[What needs to be done] Needed from the data below: every line from the one with "At what coordinates" up to and including the one with "Choose the 1800X2000", repeated exactly and with nothing else.

[Material for this task]
******************************

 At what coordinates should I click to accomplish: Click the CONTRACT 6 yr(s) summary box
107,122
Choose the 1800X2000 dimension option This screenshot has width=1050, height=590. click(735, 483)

******************************

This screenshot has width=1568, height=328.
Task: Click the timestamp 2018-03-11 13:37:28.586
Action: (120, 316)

******************************

[Answer area]
 At what coordinates should I click to accomplish: Click the CONTRACT 6 yr(s) summary box
107,122
Choose the 1800X2000 dimension option This screenshot has width=1050, height=590. click(735, 483)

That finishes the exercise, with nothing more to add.